Obviously, psychopathology does not always involve an inward focus, with an attribution of the origin of the problem experienced to the self. For example, an individual might suffer from being persecuted by black birds that announce the arrival of Doomsday. As we focus on psychopathology, such an experience is not evaluated in terms of the incorrectness of the conviction, or in terms of the extraordinary nature of what the person is living through. What is taken into consideration is whether and how the experience baffles the individual, disrupts the ideas and norms she holds about herself and about others, and interferes with her daily functioning. In this case, an individual might feel like a defenseless victim at the mercy of a cruel other, or be perplexed with fear that she is actually going insane. What stands to the fore in both cases is the appraisal of private functioning, and the evaluation of experiences as bad/problematic in terms of her own norms and values.

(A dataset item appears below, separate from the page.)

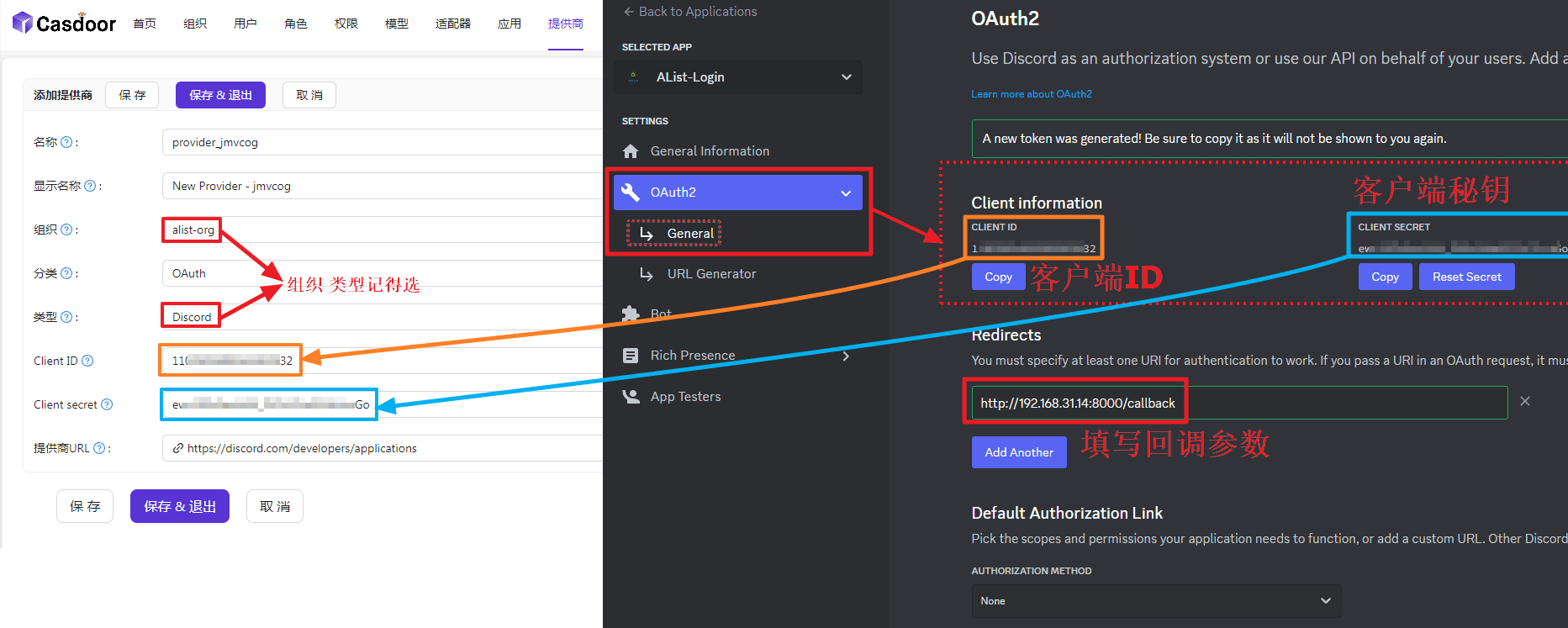Click the Reset Secret button

pyautogui.click(x=1466, y=277)
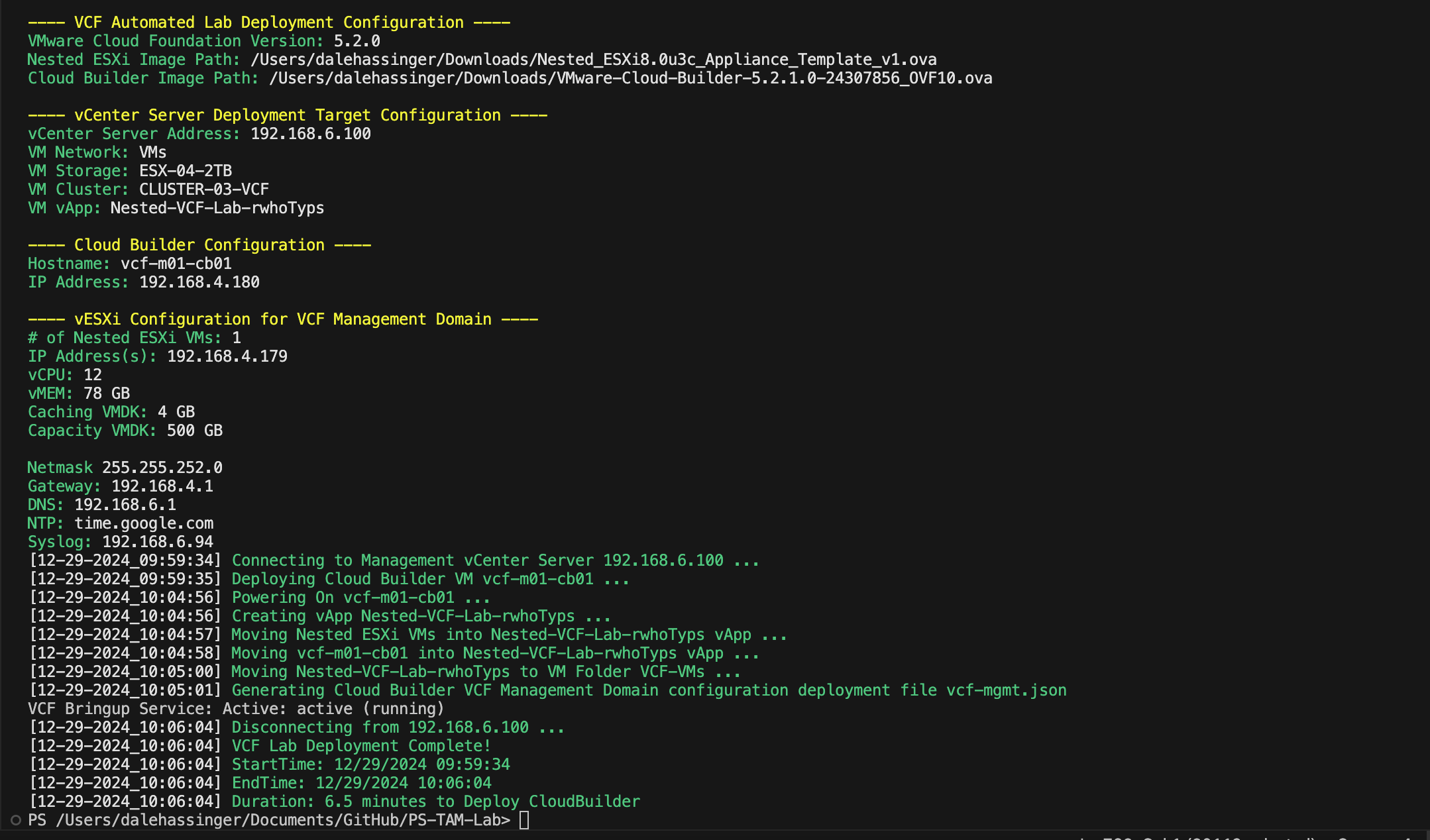The image size is (1430, 840).
Task: Open the VMware Cloud Builder .ova file path
Action: click(x=630, y=78)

However, the standards that an individual uses to evaluate her own functioning always also reflect the context the she lives in, meaning that along this way normative opinions of others have a determining effect on the appraising individual. The main difference with evaluations of normality and abnormality resides in the compulsory quality of norms and values. An individual’s appraisal of psychopathology reflects her attachment to standards of functioning, but also always entails a certain amount of choice and freedom. This means that across time similar characteristics might be evaluated differently, depending on changes in the context (e.g., from unemployment to employment) and/or in her own mindset (e.g., a strong concern vs. relaxed attitude about the opinions of her parents).